— Это не так уж страшно,
Констанция, временами нужно вспоминать и о душе.
Остерегайся, Констанция, собственных интриг, пока еще не поздно. Мы расстаемся,
и я с
радостью вспоминаю те дни, когда мы были с тобой. Я понимаю, ты не могла быть
моей
женой, а я не мог быть твоим мужем. Но запомни, женщина еще не
Женщина, пока у нее нет детей. Надеюсь,
Констанция, когда-нибудь ты поймешь это.
Ведь представь, как дрогнет твое сердце, когда ты заглянешь в глаза своему
ребенку и
быть может, чувство матери спасет в тебе женщину.

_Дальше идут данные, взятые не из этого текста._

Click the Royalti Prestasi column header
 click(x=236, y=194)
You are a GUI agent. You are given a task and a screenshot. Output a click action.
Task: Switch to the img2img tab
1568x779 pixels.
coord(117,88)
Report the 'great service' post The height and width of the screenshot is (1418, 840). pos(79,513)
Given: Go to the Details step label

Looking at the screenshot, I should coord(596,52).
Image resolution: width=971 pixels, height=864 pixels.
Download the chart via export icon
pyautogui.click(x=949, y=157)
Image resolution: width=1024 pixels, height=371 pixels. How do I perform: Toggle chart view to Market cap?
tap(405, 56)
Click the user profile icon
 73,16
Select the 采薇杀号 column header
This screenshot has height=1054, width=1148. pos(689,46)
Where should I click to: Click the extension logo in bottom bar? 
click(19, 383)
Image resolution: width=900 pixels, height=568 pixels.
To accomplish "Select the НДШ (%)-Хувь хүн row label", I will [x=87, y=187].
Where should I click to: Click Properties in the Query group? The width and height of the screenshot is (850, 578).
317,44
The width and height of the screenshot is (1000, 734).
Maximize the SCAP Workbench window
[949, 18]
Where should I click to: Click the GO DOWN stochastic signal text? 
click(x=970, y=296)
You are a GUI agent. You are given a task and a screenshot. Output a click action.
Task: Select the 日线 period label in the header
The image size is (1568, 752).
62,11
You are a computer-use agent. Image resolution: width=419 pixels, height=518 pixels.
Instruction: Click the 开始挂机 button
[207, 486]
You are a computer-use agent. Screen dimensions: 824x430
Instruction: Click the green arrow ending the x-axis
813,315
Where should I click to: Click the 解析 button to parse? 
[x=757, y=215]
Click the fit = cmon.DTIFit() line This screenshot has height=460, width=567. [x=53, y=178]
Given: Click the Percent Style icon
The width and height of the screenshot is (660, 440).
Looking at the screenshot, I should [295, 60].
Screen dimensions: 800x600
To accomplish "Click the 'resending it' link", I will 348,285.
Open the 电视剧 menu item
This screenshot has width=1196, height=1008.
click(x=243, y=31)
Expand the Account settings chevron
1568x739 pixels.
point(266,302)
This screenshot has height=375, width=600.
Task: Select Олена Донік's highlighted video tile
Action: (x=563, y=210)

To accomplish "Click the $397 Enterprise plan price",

— Эмиль, не пытайся сделать
мне больно, — Констанция поднялась со своего места,
давая понять, что разговор окончен.
Поднялся и Эмиль де Мориво. Некоторое время
они стояли по разные стороны столика,
пристально глядя друг на друга.
— Эмиль, ты сам не
понимаешь, какую глупость совершил, оставив меня.
— Прости, я не мог
поступить иначе, — де Мориво сделал шаг, словно хотел обнять
Констанцию, но женщина сделала предостерегающий жест.
— Лучше уйди так.
Эмиль, тяжело вздохнул, покинул гостиную. А
на душе у Констанции сделалось
тяжело. Чужие неприятности не принесли ей настоящего счастья, не принесли
облегчения.
Сейчас можно было упиваться победой, но женщина чувствовала себя опустошенной.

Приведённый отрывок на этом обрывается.